I love being married to an IT guy who focuses on “the other stuff”. He’s truly awesome when it comes to system admin stuff, network admin stuff, and anything related to the hardware. When it comes to writing code and some database stuff, though, he relies on me for a little guidance sometimes.
Tonight, he was looking at phpMyAdmin and wondering why he had “100s of options” in there. When I asked him to elaborate, he mentioned “latin… utf…”. Ahh… collations…
The Anatomy of a Collation
A collation explains the patterns in a data set. This includes some behavioral rules. Some of the key parts to note include:
- Code Page – controls how to store the non-Unicode data
- Options – determines how data is treated
- _CS / _CI : case sensitive / case insensitive – determines whether the letters’ case makes a difference in sorting.
- _AS/ _AI: accent sensitive / accent insensitive – determines whether the letters’ accenting makes a difference in sorting.

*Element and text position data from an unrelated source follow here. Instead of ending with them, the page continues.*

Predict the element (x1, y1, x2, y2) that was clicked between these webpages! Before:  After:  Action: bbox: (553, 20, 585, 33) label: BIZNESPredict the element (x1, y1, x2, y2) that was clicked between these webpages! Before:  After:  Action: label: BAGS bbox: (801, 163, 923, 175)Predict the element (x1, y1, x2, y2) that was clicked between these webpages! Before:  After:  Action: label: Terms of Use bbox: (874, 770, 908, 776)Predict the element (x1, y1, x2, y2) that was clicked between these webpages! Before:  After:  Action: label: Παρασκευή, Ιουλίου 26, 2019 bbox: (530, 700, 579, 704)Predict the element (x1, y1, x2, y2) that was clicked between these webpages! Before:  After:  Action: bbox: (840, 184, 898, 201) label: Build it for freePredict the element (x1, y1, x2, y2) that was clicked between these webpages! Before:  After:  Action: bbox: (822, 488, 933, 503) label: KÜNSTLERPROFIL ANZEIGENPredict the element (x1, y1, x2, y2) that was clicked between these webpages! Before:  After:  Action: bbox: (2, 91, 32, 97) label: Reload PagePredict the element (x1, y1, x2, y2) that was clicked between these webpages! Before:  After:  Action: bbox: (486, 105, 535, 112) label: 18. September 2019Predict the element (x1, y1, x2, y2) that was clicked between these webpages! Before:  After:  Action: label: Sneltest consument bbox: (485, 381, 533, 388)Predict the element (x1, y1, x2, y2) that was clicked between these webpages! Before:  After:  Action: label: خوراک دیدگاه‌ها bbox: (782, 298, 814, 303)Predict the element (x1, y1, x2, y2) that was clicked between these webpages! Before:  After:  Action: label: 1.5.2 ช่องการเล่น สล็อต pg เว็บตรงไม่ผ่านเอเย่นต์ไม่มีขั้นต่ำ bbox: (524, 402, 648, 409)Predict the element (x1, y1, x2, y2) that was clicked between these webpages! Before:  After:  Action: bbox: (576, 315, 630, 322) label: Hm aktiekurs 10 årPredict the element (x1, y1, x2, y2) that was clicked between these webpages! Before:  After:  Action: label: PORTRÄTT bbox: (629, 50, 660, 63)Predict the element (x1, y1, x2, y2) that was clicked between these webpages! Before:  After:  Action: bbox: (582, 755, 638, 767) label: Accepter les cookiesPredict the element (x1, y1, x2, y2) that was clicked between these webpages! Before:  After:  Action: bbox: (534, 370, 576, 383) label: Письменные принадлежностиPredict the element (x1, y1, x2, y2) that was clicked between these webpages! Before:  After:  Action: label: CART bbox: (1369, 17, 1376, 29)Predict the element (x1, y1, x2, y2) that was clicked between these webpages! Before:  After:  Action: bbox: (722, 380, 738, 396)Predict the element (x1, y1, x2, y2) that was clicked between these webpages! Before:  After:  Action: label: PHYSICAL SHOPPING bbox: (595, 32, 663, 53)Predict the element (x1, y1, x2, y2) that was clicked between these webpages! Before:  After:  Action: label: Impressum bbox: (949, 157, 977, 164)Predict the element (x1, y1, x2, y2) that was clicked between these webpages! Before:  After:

For example in an _AI setup, é would be the same as e. However, in an _AS setup, that would not be true.
- _KS / (omitted): Kana-sensitive – determines how Hiragana and Katakana are handled. This applies to Japanese kana characters. If _KS is not present, it is Kana-insensitive.
- _WS / (omitted) : width-sensitive – determines full-width and half-width characters sorting. If _WS is not present, it is width-insensitive.